La solution herméneutique: la grâce contre la méthode

 

     Mais alors, si la psychanalyse est en fait une activité herméneutique – interprétation d’interprétation et non pas explication causale - l’analyste ne se doit-il pas de l’affirmer avec fierté et de re-décrire ses opérations comme une pratique herméneutique? L’herméneutique certes vise à être persuasive, mais non pas sur la base des critères de l’objectivité, à savoir, sur la base d’un constat publique de données de fait. Pour l’herméneutique, les propositions psychanalytiques ne sont pas une Bild (image) de choses psychiques, d’objets internes, mais elles participent d’une Bildung (formation) subjective. L’analyste ne suit pas du tout les méthodologies spécifiques de la vraisemblance scientifique (il abandonne l’idée de la vérité comme adaequatio rei et intellectus) mais il se confie à ce que j’appellerais la grâce: la capacité – décrite comme savoir être là au bon moment – d’énoncer une vérité d’ordre historique et temporel (en psychanalyse, une vérité de l’histoire subjective) . Cette grâce n’est pas à confondre avec le talent – il faut du talent pour n’importe quelle activité, même pour faire de la chimie ou des mathématiques – mais c’est plutôt un don qui se mérite à travers une juste formation. Cette formation (Bildung) des analystes et des analysants devient donc essentielle: elle ne doit pas les initier à une méthode (pour produire les Bilder adéquates d’un sujet) mais les rendre réceptifs à cette grâce.

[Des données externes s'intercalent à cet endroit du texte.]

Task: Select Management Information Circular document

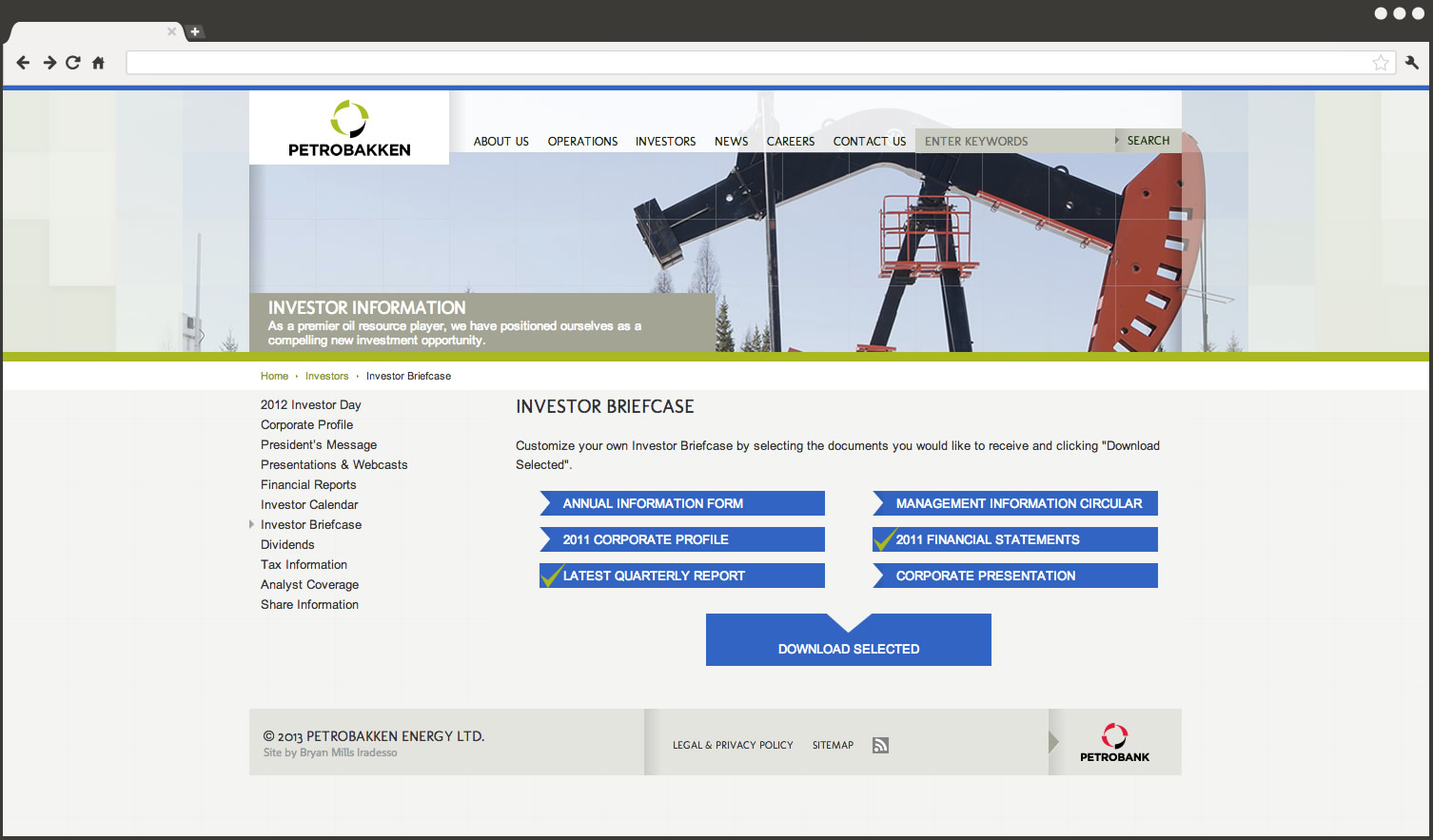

     Le prix à payer pour jouir de cette grâce est l’incommunicabilité entre analystes: chaque école analytique est convaincue de sa propre grâce, donc chacune fonde une tradition toujours plus différente des autres. Tandis que les périodiques scientifiques prestigieux sont ouveres à des contributions de n’importe quelle tendance (il suffit qu’elles soient en accord avec certains standards méthodologiques acceptés), les périodiques psychanalytiques sont rigoureusement séparés en écoles, chacune avec sa propre Bildung. La dissension perpétuelle, le manque chronique d’un consensus, consitue à la fois la vitalité et la limite de la psychanalyse. Les analystes, à la différence des savants d’une discipline donnée, ne constituent pas une communauté (les écoles sont la négation de la communauté).

     Ainsi, des analystes ne se trouvent à leur aise que sous la bannière de certaines philosophies post-heideggeriennes et herméneutiques pour qui, en s’inspirant de Nietzsche, “il n’y a pas de faits, il n’y a que des interprétations”. Tout est histoire subjective donc rien n’est vérifiable, la grâce constructive de l’analyste ne peut pas alors être entravée par la référence à un quelconque réel. Comme Lacan l’a dit une fois, la psychanalyse est un savoir inventé. Donc la psychanalyse a très peu à voir avec le travail de 99% des historiens, qui au contraire doivent exhumer des documents qui puissent corroborer (rendre plus vraisemblables) leurs reconstructions.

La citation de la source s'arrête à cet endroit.